In Search of Period Furniture Makers
What they do about what the 'old guys' didAbout a year ago we received a letter from a reader, Grover n W. Floyd II of Knoxville, Tenn., telling about the cabinetmaker with whom he had been studying, whom he believed to be “among the nation’s finest.” The letter included a newspaper clipping about Robert G. Emmett, 77 , quoting him as having promised himself, “If I ever got to touch a piece of Goddard furniture, I never would wash my hands. But now I have seen the back of a genuine Goddard piece and its drawers. And I wash my hands. My construction is better.”
It wasn’t long before I had arranged a trip to Knoxville to meet Emmett and to see his furniture. The visit turned out to be the start of an odyssey — to the back rooms of museums, to historic sites and to the shops of reproduction cabinetmakers, all to gain a perspective on what Emmett was to show me. Here he was declaring his furniture construction to be better than that of 18th-century master craftsmen, to be “second to none in the world.”
I met Floyd first, a 29-year-old Scotsman who works out of a 500-sq. ft. shop, modestly equipped with the basic machines, all kept in faultless tune. When I arrived he was at the table saw, stacking and slicing arrowhead inlay banding in. thick, practicing a technique he had learned from Emmett. He showed me a number of simple blanket chests, identical in design but of different sizes — experiments in proportion. Floyd is a professional cabinetmaker who earns his living restoring and building traditional furniture. But since he met Emmett, he’s considered himself a student. He brought me to meet the teacher.
Even at 77 Emmett retains a full head of white hair, neatly parted and laid down. Along with his mustache, it frames a face styled in the 1920s, aged, but well kept. He talked of his future, for which he was “hoping to put a little something away,” and of his desire to share what he’d learned, to help revive the making of American furniture. And he talked of his past: “The main thing is the construction. I’ve gone into that deeper than any man ever has. I’ve lived furniture. I’ve dreamed it. My poor wife: a widow all these years.”
The furniture he showed me did not belie the devotion he claimed. There’s a Pembroke table, among ten he made in the early 1940s in a number of different woods, most of them inlaid, some simply banded, others with shells or bleeding hearts. The construction, Emmett points out, is exceptional. The width of the tabletop is marginally oversized for the skirt, so shrinkage across the grain, between the rule joints, will not stop the leaves from dropping free.

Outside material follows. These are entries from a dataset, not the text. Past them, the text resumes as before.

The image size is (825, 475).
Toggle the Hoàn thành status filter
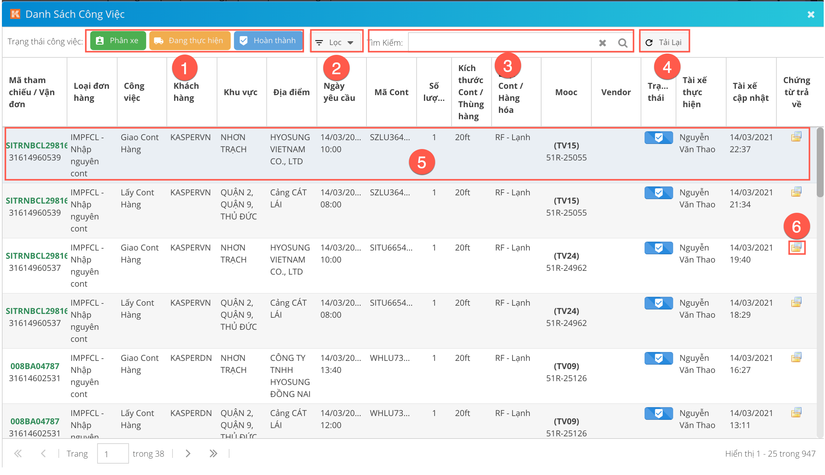[x=268, y=41]
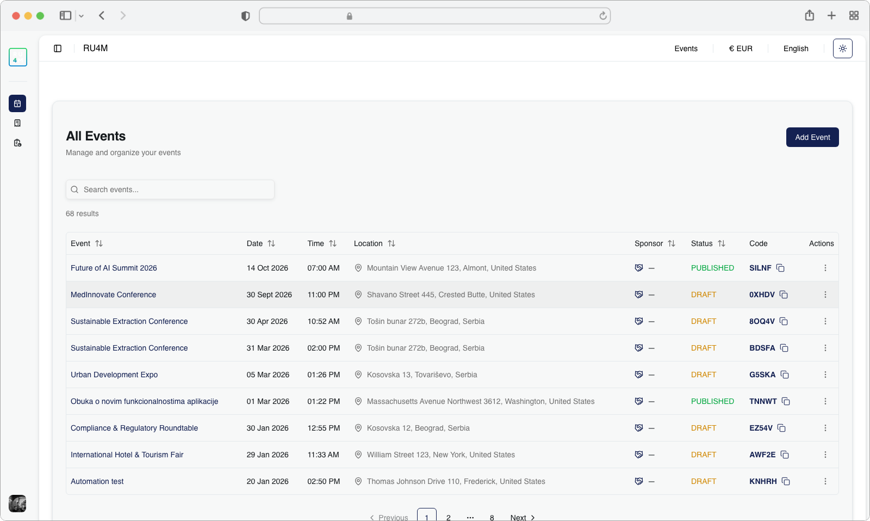
Task: Click the Add Event button
Action: tap(812, 137)
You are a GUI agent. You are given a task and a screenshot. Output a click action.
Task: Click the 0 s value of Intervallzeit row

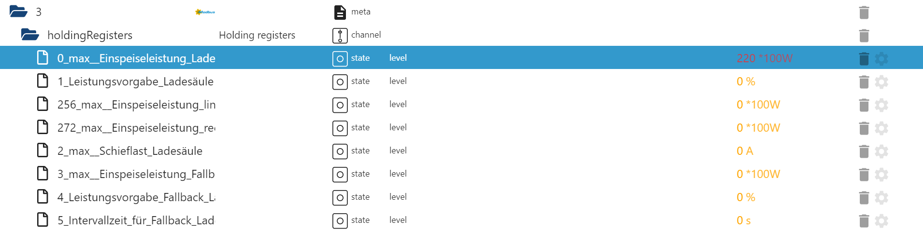[x=744, y=220]
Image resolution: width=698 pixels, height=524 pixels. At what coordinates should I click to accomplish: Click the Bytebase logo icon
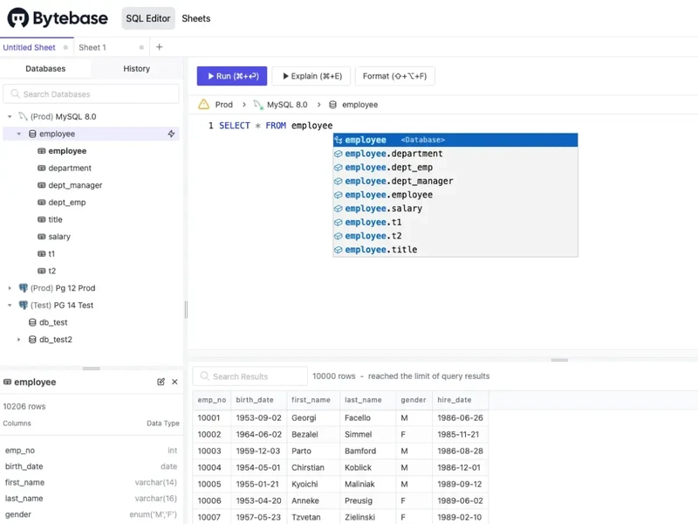[x=17, y=17]
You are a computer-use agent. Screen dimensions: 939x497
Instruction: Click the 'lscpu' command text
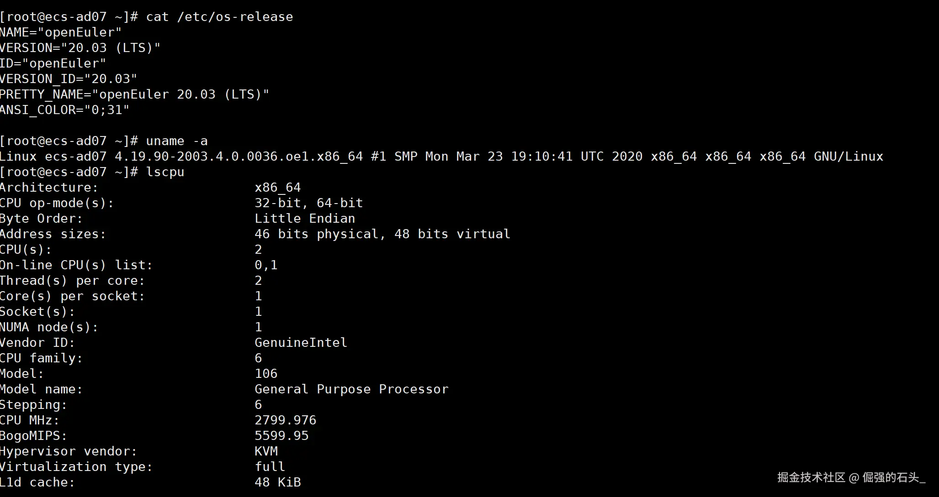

The rule joints themselves are cut over an arc slightly greater than 90°, to ensure that there is no space when the leaves are down through which to see the hinges. The knuckle joint for the leaf support stops its swing at two points instead of one. This prevents the support from acting as a lever and breaking out the pivot pin. Also the joint is cut and the pin is driven not quite plumb, but canted, so the leaf support swings slightly up. This ensures, in spite of seasonal dimensional changes, that the leaf can always be supported exactly level with the center section of the tabletop.